(Excerpted data Opens)

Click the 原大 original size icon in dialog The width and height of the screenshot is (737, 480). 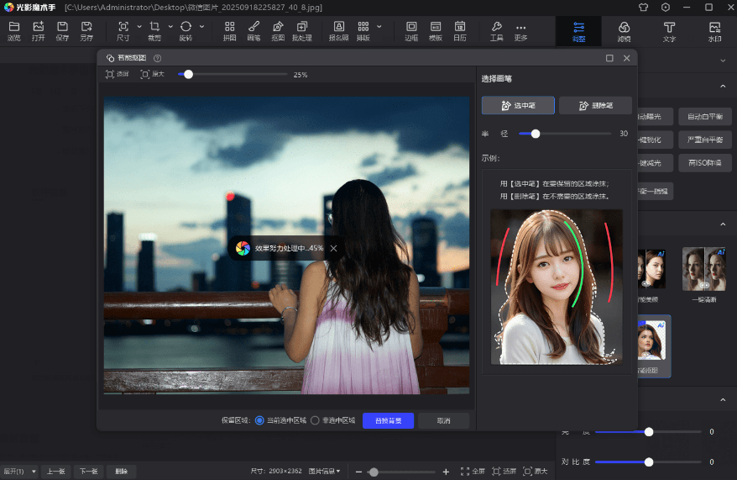tap(146, 75)
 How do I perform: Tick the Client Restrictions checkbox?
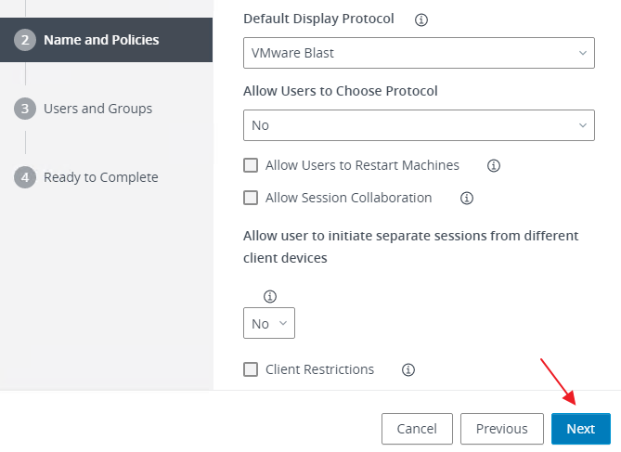point(251,369)
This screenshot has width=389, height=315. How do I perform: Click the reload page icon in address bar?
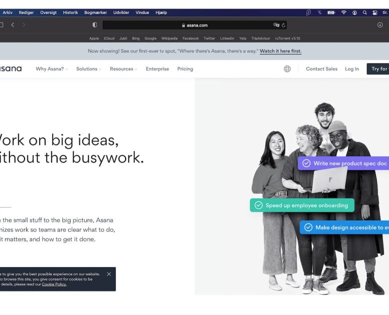(283, 25)
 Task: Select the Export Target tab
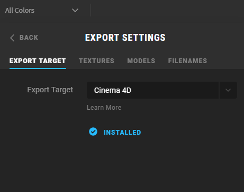pyautogui.click(x=38, y=61)
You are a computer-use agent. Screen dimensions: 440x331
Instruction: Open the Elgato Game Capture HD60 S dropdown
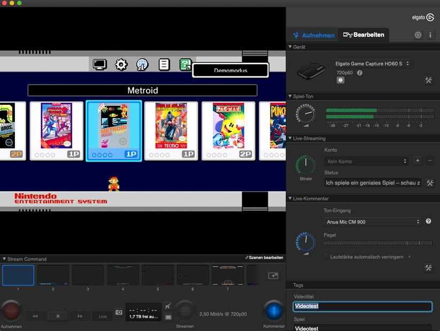pyautogui.click(x=372, y=63)
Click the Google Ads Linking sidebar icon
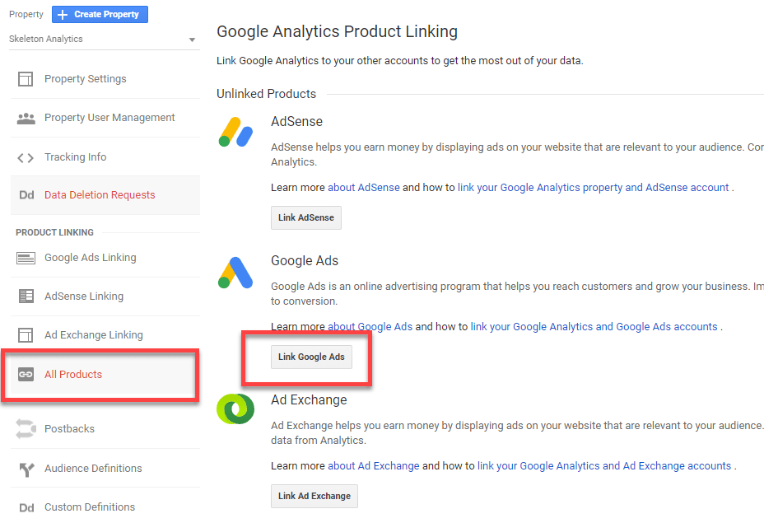 click(26, 258)
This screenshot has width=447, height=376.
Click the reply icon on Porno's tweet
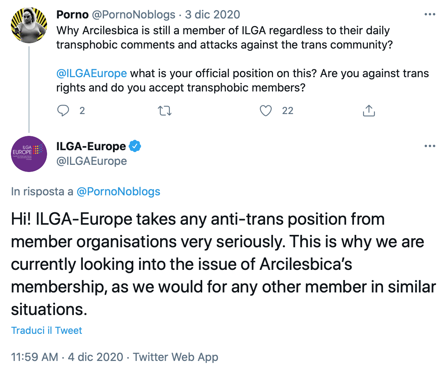(x=63, y=111)
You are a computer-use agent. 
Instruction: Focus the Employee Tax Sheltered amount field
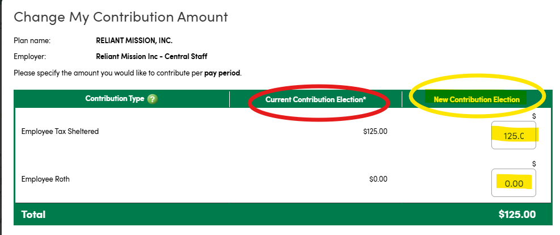(x=513, y=136)
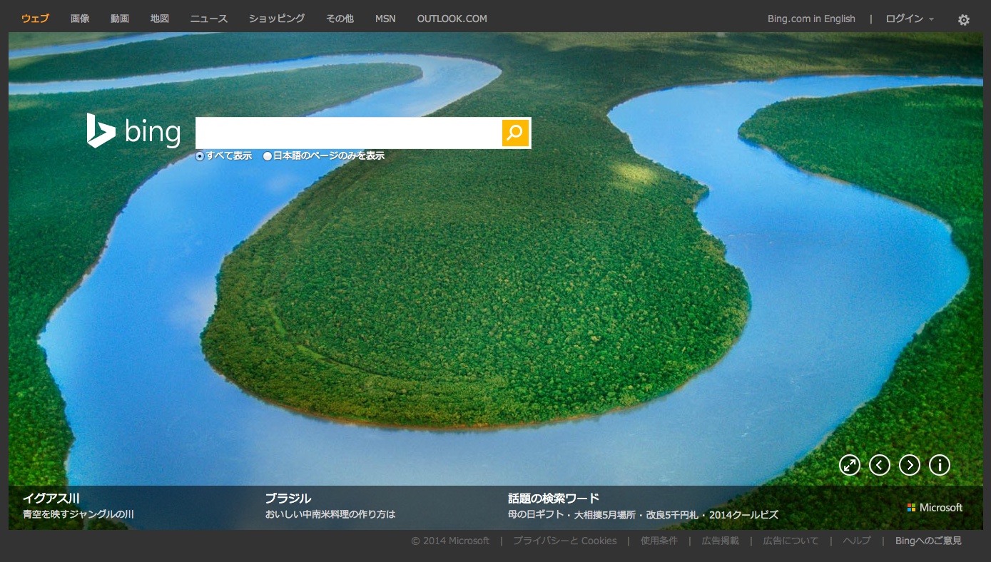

(Excerpted data Closes)

→ **Task directions**: From the line containing "Click the Google Ads Linking sidebar icon" down to the final line of the material, restate every line word for word, and only those; drop the pictures.

→ **Completed exercise**:
Click the Google Ads Linking sidebar icon
 click(26, 258)
This screenshot has width=447, height=376.
Click the reply icon on Porno's tweet
(x=63, y=111)
You are a computer-use agent. 
Instruction: Focus the Employee Tax Sheltered amount field
(x=513, y=136)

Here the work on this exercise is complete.